Sesekali perempuan itu meringis, menahan perih sakit. Ia tetap berjalan. Di depan masih luas membentang, pandangan mata, masih jatuh pada hamparan pasir. Entah sampai kapan perjalanan yang ia tempuh akan berakhir.
Tak pernah terpikir oleh perempuan itu untuk meninggalkan saja beban yang ia bawa. Dengan begitu, mungkin tak harus berlelah-lelah. Ia bisa berlari sekuat tenaga dengan lepas tanpa harus terikat beban. Tidak sekali-kali pikiran itu terlintas. Tebersit pun tidak. Tampaknya ia akan selalu menyeret beban yang ia bawa. Entah sampai dimana akhir perjalanan itu.
Sementara hari beranjak gelap. Perempuan itu masih tetap berjalan. Angin gurun tak menyurutkan langkah. Dingin menusuk. Suasana gelap. Angin berhembus. Membuat rambutnya terurai membentuk gelombang. Sunyat benar malam itu. Tak ada secercah cahaya bintang pun yang memberikan cahaya. Sekedar menemani perjalanan mengiringi. Jangankan bertabur bintang, bulan pun tak tampak malam itu.
Lajunya saat menapak mendadak terhenti. Merasakan ada sesuatu yang aneh di kepalanya. Pandangan mata seakan-akan berputar. Seakan jadi poros. Memutar, memutar hingga pandangan kabur. Putaran itu semakin kuat dan “Brakk!!” ia tersungkur, menggeletak di atas gurun seraya memeluk beban yang ia bawa. Tak ada suara. Hanya sedikit gemuruh. Gelap semakin pekat. Sunyat.
Matahari sudah kembali muncul. Tak ada kokokkan ayam atau lolongan anjing pernanda pagi. Matanya berkedip-kedip terkena kilauan cahaya. Ia terbangun dari tidak sadarnya. Mencoba beranjak dari geletak, ia tak mampu. Berkali-kali mencoba bangkit, tetapi tak bisa. Ia kesal. Dipukulnya hamparan pasir dengan genggaman tangan. Tak ada air mata yang menetes. Mata yang tak mampu berkaca-kaca.
Di tengah usaha menggapai bangkit, tiba-tiba di depannya hadir sosok lelaki berjubah. Tak mampu ia melihat wajah itu karena semua tertutup jubah yang ia kenakan.. Segera ia memeluk beban yang ia bawa.
“Assalamu’alaikum...” lelaki berjubah itu memberi salam.
“Wa…wa…wa” perempuan itu gagu. Tak bisa menjawab salam. Diulangnya salam itu hingga tiga kali. Tapi tetap saja, ia tak mampu menjawab.
“Siapa namamu?” Lelaki berjubah itu kembali menyapa.
Gemetar seluruh tubuh perempuan itu. Roman mukanya menyimpan kekhawatiran yang amat dalam. Perempuan itu tak bergeming. Tetap diam dengan tatapan menunduk.
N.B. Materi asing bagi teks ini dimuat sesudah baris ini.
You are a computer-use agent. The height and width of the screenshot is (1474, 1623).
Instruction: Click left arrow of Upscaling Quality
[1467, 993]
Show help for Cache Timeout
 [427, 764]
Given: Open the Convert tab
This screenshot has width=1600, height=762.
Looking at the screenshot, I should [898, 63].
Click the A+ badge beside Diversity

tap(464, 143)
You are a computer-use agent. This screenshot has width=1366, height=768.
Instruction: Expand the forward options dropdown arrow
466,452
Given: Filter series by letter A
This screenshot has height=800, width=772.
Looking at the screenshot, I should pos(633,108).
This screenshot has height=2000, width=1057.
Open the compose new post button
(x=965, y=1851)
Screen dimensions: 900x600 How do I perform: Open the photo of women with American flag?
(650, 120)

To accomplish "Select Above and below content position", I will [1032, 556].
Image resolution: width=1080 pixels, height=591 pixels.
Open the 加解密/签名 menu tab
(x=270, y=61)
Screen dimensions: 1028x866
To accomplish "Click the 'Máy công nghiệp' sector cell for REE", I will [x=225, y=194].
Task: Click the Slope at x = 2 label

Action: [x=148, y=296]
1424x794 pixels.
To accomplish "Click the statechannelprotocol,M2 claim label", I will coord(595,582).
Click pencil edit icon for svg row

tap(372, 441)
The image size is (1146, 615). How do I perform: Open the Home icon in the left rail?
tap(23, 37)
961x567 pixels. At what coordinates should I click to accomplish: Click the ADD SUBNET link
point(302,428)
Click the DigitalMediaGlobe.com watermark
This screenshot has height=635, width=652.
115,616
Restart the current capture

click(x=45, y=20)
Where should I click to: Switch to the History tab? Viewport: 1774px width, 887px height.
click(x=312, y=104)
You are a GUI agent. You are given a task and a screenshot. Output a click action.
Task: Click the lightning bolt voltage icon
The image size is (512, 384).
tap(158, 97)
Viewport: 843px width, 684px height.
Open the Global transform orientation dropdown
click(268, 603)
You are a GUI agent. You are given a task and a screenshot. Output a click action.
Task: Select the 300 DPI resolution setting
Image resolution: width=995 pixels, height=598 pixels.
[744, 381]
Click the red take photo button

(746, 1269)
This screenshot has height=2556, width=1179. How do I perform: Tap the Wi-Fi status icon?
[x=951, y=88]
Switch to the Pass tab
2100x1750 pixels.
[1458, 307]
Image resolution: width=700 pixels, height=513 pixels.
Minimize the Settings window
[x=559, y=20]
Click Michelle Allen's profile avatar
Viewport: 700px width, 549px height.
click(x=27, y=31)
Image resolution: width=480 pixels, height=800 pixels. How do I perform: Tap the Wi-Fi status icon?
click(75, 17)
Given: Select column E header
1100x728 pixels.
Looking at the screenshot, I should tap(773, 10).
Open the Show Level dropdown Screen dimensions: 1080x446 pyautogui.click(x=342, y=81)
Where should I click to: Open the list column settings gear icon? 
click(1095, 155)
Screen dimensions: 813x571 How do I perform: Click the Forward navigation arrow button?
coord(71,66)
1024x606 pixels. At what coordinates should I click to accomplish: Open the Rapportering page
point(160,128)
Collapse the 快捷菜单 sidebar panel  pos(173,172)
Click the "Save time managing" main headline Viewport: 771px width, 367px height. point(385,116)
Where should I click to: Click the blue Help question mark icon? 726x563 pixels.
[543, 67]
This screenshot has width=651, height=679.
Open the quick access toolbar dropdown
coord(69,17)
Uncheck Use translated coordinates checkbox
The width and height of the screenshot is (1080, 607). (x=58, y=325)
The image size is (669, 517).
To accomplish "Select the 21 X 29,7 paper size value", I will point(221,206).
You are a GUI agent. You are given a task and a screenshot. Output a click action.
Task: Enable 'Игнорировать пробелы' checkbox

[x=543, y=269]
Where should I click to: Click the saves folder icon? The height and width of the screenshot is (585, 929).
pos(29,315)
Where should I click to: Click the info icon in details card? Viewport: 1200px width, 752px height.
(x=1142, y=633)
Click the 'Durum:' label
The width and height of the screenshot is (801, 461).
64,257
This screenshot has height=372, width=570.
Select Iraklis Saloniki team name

Diulangnya pertanyaan itu. Tak lama, bibir perempuan itu mulai bergerak.
“Narsih. Nama saya Narsih, Kinarsih.” Jawabnya dengan nada pelan.
“Mau kemana kau seorang diri dengan bawaanmu itu,” tanya balik lelaki itu.
Pertanyaan itu seakan menohok perempuan itu. Dalam diam ia justru bertanya pada diri,“Hendak kemana saya pergi, saya sudah berjalan begitu jauh namun saya tak punya arah. Kemana tujuan yang ingin saya capai?”
Beberapa jenak merenungi diri.
“Tidak!!” perempuan itu tiba-tiba seperti orang baru sadar dari lamunan.
“Tentu saja kakiku melangkah bukannya tanpa arah. Tapi saya akan membawa jauh-jauh…,” perempuan itu tak melanjutkan bicaranya. Matanya menatap beban yang ia bawa.
“Kenapa kau tak lanjutkan bicaramu. Apa yang kau bawa.” Lelaki itu tampak penasaran.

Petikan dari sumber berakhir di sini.